> [EXERCISE DESCRIPTION]: Word for word, set down the listing that appears after this line.

> [INPUT DATA]:
= Beginning of Section =

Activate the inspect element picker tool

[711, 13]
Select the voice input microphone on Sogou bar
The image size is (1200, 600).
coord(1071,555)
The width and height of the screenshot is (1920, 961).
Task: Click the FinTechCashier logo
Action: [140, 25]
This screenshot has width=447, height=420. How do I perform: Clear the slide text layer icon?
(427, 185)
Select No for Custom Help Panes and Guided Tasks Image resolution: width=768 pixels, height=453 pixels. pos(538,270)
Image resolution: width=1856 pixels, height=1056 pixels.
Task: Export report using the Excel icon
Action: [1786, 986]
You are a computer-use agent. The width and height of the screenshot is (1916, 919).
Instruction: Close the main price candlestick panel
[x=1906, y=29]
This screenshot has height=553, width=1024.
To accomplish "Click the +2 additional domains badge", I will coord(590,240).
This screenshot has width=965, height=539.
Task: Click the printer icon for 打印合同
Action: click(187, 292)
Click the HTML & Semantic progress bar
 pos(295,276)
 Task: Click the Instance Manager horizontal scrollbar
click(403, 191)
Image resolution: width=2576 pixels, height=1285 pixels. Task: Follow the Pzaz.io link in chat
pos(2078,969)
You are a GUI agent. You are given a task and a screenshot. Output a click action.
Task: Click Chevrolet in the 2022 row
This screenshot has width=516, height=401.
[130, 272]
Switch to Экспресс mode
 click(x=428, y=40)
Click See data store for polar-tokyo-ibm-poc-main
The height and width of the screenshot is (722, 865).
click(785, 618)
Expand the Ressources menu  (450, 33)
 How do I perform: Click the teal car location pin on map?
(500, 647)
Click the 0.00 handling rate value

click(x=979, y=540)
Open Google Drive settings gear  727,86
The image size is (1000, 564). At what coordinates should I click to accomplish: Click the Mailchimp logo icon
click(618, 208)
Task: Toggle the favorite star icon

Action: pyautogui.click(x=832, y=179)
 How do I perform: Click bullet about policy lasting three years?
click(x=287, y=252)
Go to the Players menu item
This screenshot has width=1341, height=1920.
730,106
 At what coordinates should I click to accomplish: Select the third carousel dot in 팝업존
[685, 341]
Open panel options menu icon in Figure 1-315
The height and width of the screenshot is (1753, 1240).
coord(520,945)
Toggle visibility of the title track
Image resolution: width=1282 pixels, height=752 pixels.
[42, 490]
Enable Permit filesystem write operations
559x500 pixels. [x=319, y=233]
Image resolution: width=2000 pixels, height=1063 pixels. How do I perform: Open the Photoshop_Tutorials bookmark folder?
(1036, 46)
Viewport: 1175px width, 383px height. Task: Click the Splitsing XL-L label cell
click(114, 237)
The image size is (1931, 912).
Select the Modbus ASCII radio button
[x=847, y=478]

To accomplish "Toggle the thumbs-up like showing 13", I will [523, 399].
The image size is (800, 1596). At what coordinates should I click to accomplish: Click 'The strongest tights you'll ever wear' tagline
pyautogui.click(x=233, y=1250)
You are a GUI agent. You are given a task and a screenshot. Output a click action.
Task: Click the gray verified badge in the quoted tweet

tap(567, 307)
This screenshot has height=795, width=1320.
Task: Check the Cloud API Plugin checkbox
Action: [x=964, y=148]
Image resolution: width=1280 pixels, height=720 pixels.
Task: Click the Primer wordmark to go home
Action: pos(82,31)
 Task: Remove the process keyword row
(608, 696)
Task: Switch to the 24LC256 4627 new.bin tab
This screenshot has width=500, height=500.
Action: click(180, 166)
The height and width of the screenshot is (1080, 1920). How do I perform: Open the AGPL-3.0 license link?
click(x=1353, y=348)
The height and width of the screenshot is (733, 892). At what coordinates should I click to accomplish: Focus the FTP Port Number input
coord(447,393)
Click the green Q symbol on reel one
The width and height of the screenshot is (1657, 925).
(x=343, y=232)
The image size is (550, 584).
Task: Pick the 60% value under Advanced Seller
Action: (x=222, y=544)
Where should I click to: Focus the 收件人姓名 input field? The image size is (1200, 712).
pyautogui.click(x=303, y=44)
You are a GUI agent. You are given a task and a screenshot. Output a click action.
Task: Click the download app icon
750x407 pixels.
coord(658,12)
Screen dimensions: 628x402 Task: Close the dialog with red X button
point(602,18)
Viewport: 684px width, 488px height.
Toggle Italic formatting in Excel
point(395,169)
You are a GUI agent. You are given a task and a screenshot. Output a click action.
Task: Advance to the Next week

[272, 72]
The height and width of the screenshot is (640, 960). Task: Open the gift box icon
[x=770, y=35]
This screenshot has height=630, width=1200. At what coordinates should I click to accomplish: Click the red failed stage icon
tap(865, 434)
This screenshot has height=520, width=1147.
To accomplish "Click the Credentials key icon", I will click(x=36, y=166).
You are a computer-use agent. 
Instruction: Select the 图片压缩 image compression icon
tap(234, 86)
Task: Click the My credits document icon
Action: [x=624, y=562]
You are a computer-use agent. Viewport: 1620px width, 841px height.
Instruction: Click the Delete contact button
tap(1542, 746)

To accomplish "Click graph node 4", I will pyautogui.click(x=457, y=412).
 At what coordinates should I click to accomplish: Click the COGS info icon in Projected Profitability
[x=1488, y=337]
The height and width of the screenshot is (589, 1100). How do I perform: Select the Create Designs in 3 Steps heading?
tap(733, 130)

= End of Section =

> [REPLY TO THE TASK]:
Activate the inspect element picker tool

[711, 13]
Select the voice input microphone on Sogou bar
The image size is (1200, 600).
coord(1071,555)
The width and height of the screenshot is (1920, 961).
Task: Click the FinTechCashier logo
Action: [140, 25]
This screenshot has width=447, height=420. How do I perform: Clear the slide text layer icon?
(427, 185)
Select No for Custom Help Panes and Guided Tasks Image resolution: width=768 pixels, height=453 pixels. pos(538,270)
Image resolution: width=1856 pixels, height=1056 pixels.
Task: Export report using the Excel icon
Action: [1786, 986]
You are a computer-use agent. The width and height of the screenshot is (1916, 919).
Instruction: Close the main price candlestick panel
[x=1906, y=29]
This screenshot has height=553, width=1024.
To accomplish "Click the +2 additional domains badge", I will coord(590,240).
This screenshot has width=965, height=539.
Task: Click the printer icon for 打印合同
Action: click(187, 292)
Click the HTML & Semantic progress bar
 pos(295,276)
 Task: Click the Instance Manager horizontal scrollbar
click(403, 191)
Image resolution: width=2576 pixels, height=1285 pixels. Task: Follow the Pzaz.io link in chat
pos(2078,969)
You are a GUI agent. You are given a task and a screenshot. Output a click action.
Task: Click Chevrolet in the 2022 row
This screenshot has width=516, height=401.
[130, 272]
Switch to Экспресс mode
 click(x=428, y=40)
Click See data store for polar-tokyo-ibm-poc-main
The height and width of the screenshot is (722, 865).
click(785, 618)
Expand the Ressources menu  (450, 33)
 How do I perform: Click the teal car location pin on map?
(500, 647)
Click the 0.00 handling rate value

click(x=979, y=540)
Open Google Drive settings gear  727,86
The image size is (1000, 564). At what coordinates should I click to accomplish: Click the Mailchimp logo icon
click(618, 208)
Task: Toggle the favorite star icon

Action: pyautogui.click(x=832, y=179)
 How do I perform: Click bullet about policy lasting three years?
click(x=287, y=252)
Go to the Players menu item
This screenshot has width=1341, height=1920.
730,106
 At what coordinates should I click to accomplish: Select the third carousel dot in 팝업존
[685, 341]
Open panel options menu icon in Figure 1-315
The height and width of the screenshot is (1753, 1240).
coord(520,945)
Toggle visibility of the title track
Image resolution: width=1282 pixels, height=752 pixels.
[42, 490]
Enable Permit filesystem write operations
559x500 pixels. [x=319, y=233]
Image resolution: width=2000 pixels, height=1063 pixels. How do I perform: Open the Photoshop_Tutorials bookmark folder?
(1036, 46)
Viewport: 1175px width, 383px height. Task: Click the Splitsing XL-L label cell
click(114, 237)
The image size is (1931, 912).
Select the Modbus ASCII radio button
[x=847, y=478]

To accomplish "Toggle the thumbs-up like showing 13", I will [523, 399].
The image size is (800, 1596). At what coordinates should I click to accomplish: Click 'The strongest tights you'll ever wear' tagline
pyautogui.click(x=233, y=1250)
You are a GUI agent. You are given a task and a screenshot. Output a click action.
Task: Click the gray verified badge in the quoted tweet

tap(567, 307)
This screenshot has height=795, width=1320.
Task: Check the Cloud API Plugin checkbox
Action: [x=964, y=148]
Image resolution: width=1280 pixels, height=720 pixels.
Task: Click the Primer wordmark to go home
Action: pos(82,31)
 Task: Remove the process keyword row
(608, 696)
Task: Switch to the 24LC256 4627 new.bin tab
This screenshot has width=500, height=500.
Action: click(180, 166)
The height and width of the screenshot is (1080, 1920). How do I perform: Open the AGPL-3.0 license link?
click(x=1353, y=348)
The height and width of the screenshot is (733, 892). At what coordinates should I click to accomplish: Focus the FTP Port Number input
coord(447,393)
Click the green Q symbol on reel one
The width and height of the screenshot is (1657, 925).
(x=343, y=232)
The image size is (550, 584).
Task: Pick the 60% value under Advanced Seller
Action: (x=222, y=544)
Where should I click to: Focus the 收件人姓名 input field? The image size is (1200, 712).
pyautogui.click(x=303, y=44)
You are a GUI agent. You are given a task and a screenshot. Output a click action.
Task: Click the download app icon
750x407 pixels.
coord(658,12)
Screen dimensions: 628x402 Task: Close the dialog with red X button
point(602,18)
Viewport: 684px width, 488px height.
Toggle Italic formatting in Excel
point(395,169)
You are a GUI agent. You are given a task and a screenshot. Output a click action.
Task: Advance to the Next week

[272, 72]
The height and width of the screenshot is (640, 960). Task: Open the gift box icon
[x=770, y=35]
This screenshot has height=630, width=1200. At what coordinates should I click to accomplish: Click the red failed stage icon
tap(865, 434)
This screenshot has height=520, width=1147.
To accomplish "Click the Credentials key icon", I will click(x=36, y=166).
You are a computer-use agent. 
Instruction: Select the 图片压缩 image compression icon
tap(234, 86)
Task: Click the My credits document icon
Action: [x=624, y=562]
You are a computer-use agent. Viewport: 1620px width, 841px height.
Instruction: Click the Delete contact button
tap(1542, 746)

To accomplish "Click graph node 4", I will pyautogui.click(x=457, y=412).
 At what coordinates should I click to accomplish: Click the COGS info icon in Projected Profitability
[x=1488, y=337]
The height and width of the screenshot is (589, 1100). How do I perform: Select the Create Designs in 3 Steps heading?
tap(733, 130)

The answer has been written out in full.